Reboa Complications:
-Ischemia of lower extremities, abdominal organs, or spinal cord
-Access site bleeding, hematoma, or pseudoaneurysm
-Distal embolization
-Reperfusion injury
-Aortic rupture or dissection
-End-organ damage due to prolonged ischemia or sudden reperfusion.
Direct Clamping Complications:
-Visceral ischemia, renal failure, mesenteric ischemia, and spinal cord ischemia (especially with thoracic aortic clamping)
-Perioperative bleeding
-Graft infection or dehiscence if reconstruction is performed
-Myocardial stunning or failure due to increased afterload.
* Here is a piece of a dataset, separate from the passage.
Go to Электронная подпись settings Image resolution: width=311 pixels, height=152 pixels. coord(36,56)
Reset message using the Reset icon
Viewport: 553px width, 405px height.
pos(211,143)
Prevention And Mitigation:
-Use of REBOA for the shortest effective duration
-Careful balloon inflation and deflation protocols
-Close hemodynamic monitoring
-Judicious use of anticoagulation if indicated
-Prompt definitive surgical intervention
-Adequate resuscitation and organ support
-Intraoperative neuromonitoring for spinal cord protection when appropriate.

Key Points

Exam Focus:
-Understand the hemodynamic effects of aortic occlusion
-Differentiate indications and contraindications for REBOA vs
-direct clamping
-Recall zones of REBOA and their implications
-Be aware of potential complications for both methods.
Clinical Pearls:
-REBOA is a temporizing measure
-definitive surgical control is always required
-Balloon inflation should be gradual, and deflation slow to avoid profound hypotension
-In trauma, consider REBOA early in refractory shock
-Always assess for distal pulses and neurological status after REBOA placement.
Common Mistakes:
-Over-reliance on REBOA without planning for definitive surgery
-Prolonged occlusion times leading to ischemic damage
-Incorrect balloon inflation or deflation
-Failure to adequately resuscitate post-occlusion
-Not considering the risk of spinal cord ischemia with thoracic aortic clamping.